— EXTRAIT —
+--

Sida et prison une catastrophe sanitaire annoncée

Nouvelobs

Entretien entre Marie-George BUFFET, Députée de Seine St Denis et Laurent JACQUA, ancien détenu, sur le thème du Sida en prison.

LAURENT, « Vous comprenez, la toxicomanie existe dans les prisons. A partir de là, il faut mettre les moyens nécessaires pour permettre aux prisonniers qui purgent leur peine de ne pas se contaminer. Se contaminer en prison, c’est une forme de double-peine ! ».DSC00995.JPG

MARIE-GEORGE BUFFET, « Je partage votre position. La contamination dans les prisons est une réalité qui doit être reconnue par tous et toutes. Comme s’accordent à le démontrer les instances nationales et internationales de lutte contre le sida, les programmes d’échanges de seringues et la mise à disposition de préservatifs sont des éléments de prévention essentiels. Notre pays devrait s’inspirer de leurs recommandations. »

LAURENT, « Les détenus ont des droits eux aussi. Les prisons ne doivent pas être des zones de non droits pour les détenus. J’ai commis des erreurs et la société m’a jugé pour cela, mais lorsque je suis arrivé en prison, j’ai été confronté à une violence quotidienne qui va au-delà de ce que les gens imaginent. Je me suis senti comme un sous-citoyen, sans aucuns droits. En 1991, le gouvernement de l’époque a autorisé un accès à l’échange de seringues en pharmacie mais en prison, la situation est bien plus compliquée, le taux de contamination y est six fois plus élevé qu’à l’extérieur et il y a une seringue pour cinq détenus ! Faute de distribution de seringues en prison, les personnes utilisent ce qu’elles ont ».

MARIE-GEORGE BUFFET, «  L’accès aux soins pour tous et toutes est un droit. L’égal accès à ce droit doit être garanti par l’Etat par le biais de mesures concrètes. La sécurité ne doit pas servir de prétexte pour priver les détenus de leur droit à la santé. Par ailleurs, à l’occasion de visites de centres pénitentiaires, j’ai pu constater que les personnels manquent de moyens pour mener des actions de prévention et de soin dans de bonnes conditions. La surpopulation carcérale s’ajoute à cela et constitue un facteur aggravant en matière de diffusion de l’épidémie ».

+--

— DONNÉES EXTRAITES —
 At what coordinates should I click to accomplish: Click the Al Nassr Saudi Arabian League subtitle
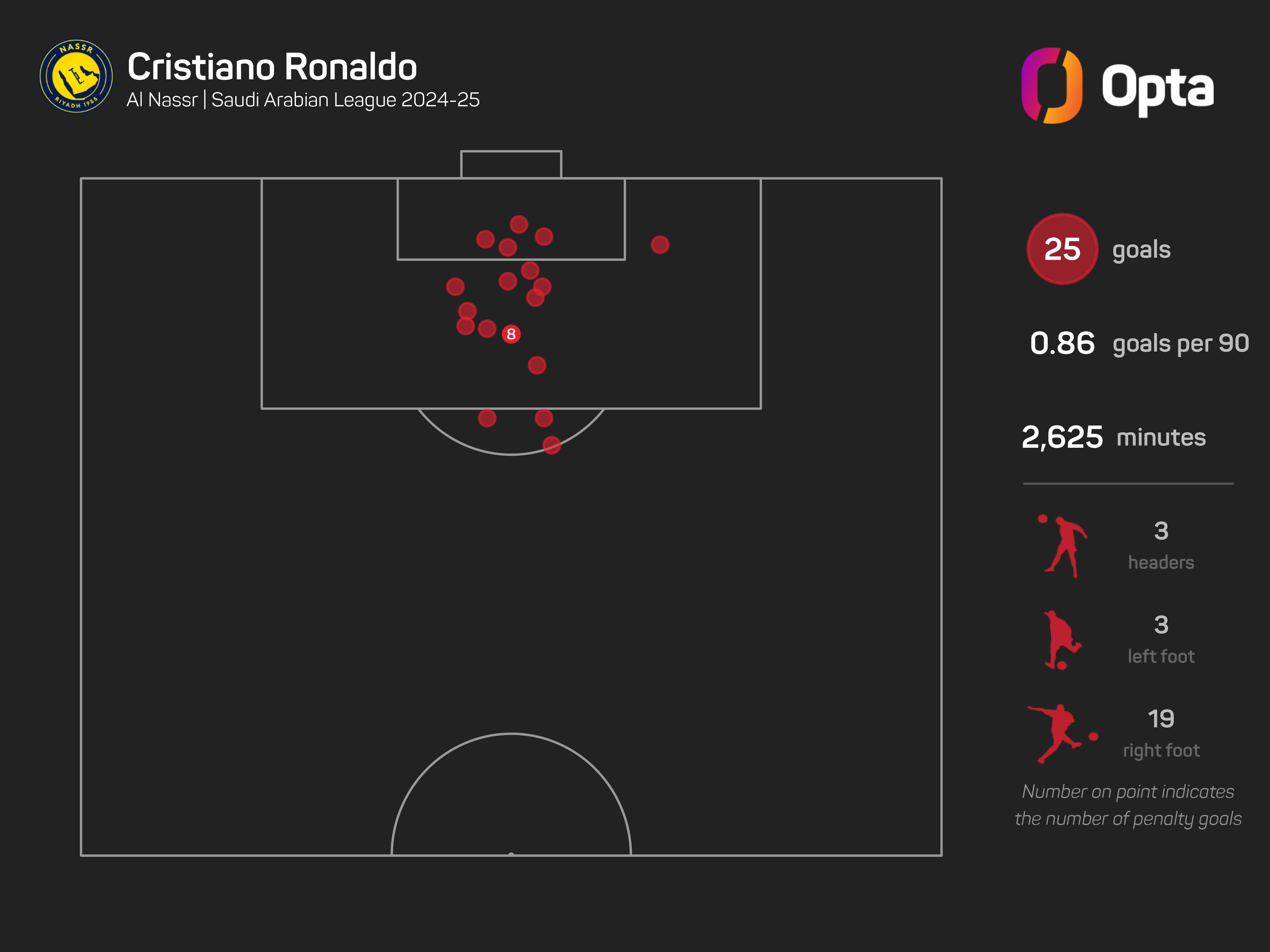tap(303, 100)
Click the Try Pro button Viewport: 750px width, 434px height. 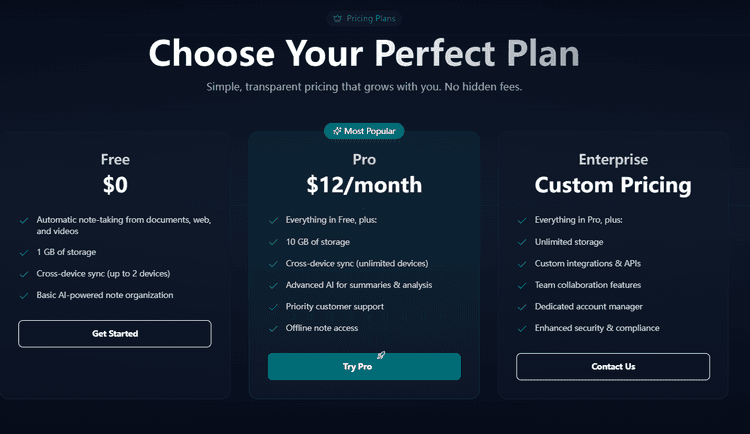click(364, 367)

+--

— ÉNONCÉ —
Selon l'entretien sur le sida en prison, combien de fois le taux de contamination est-il plus élevé en prison qu'à l'extérieur ? Les lignes forment un matériau indépendant de l'entretien.

— RÉPONSE —
Six fois plus élevé.